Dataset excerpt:

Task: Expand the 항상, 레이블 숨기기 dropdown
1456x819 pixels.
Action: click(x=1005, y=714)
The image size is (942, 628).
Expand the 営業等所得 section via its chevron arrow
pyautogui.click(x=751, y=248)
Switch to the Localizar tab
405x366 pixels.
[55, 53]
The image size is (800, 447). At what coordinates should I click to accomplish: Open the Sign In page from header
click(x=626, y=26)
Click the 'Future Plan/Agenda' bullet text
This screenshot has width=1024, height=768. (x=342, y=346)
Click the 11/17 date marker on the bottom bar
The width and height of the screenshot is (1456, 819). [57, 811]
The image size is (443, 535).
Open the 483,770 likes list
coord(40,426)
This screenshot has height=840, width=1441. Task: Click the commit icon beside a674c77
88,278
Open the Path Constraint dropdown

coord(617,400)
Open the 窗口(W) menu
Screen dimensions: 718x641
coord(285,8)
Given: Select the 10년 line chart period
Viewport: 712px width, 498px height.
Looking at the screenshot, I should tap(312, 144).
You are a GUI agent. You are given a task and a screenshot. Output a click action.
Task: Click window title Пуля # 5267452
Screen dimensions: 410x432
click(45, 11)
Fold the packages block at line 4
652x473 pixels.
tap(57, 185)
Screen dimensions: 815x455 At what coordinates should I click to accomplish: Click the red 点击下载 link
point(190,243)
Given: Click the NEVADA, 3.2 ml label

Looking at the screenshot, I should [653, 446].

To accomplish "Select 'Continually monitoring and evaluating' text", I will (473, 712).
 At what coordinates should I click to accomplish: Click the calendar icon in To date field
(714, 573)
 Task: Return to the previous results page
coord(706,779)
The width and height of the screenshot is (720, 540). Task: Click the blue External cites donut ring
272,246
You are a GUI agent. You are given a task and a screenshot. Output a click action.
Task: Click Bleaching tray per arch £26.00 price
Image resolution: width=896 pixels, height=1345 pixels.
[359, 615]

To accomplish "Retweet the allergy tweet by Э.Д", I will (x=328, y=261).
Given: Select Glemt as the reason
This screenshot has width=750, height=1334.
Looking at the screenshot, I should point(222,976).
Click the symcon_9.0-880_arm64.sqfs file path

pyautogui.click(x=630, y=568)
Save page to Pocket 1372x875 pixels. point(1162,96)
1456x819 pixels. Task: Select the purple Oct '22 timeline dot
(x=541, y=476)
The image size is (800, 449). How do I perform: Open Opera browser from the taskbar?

▶ [Do this]:
Please extract, unchanged, the lines of the listing from its beginning up to and including the line with "click(x=626, y=26)".

▶ [Task answer]:
Task: Expand the 항상, 레이블 숨기기 dropdown
1456x819 pixels.
Action: click(x=1005, y=714)
The image size is (942, 628).
Expand the 営業等所得 section via its chevron arrow
pyautogui.click(x=751, y=248)
Switch to the Localizar tab
405x366 pixels.
[55, 53]
The image size is (800, 447). At what coordinates should I click to accomplish: Open the Sign In page from header
click(x=626, y=26)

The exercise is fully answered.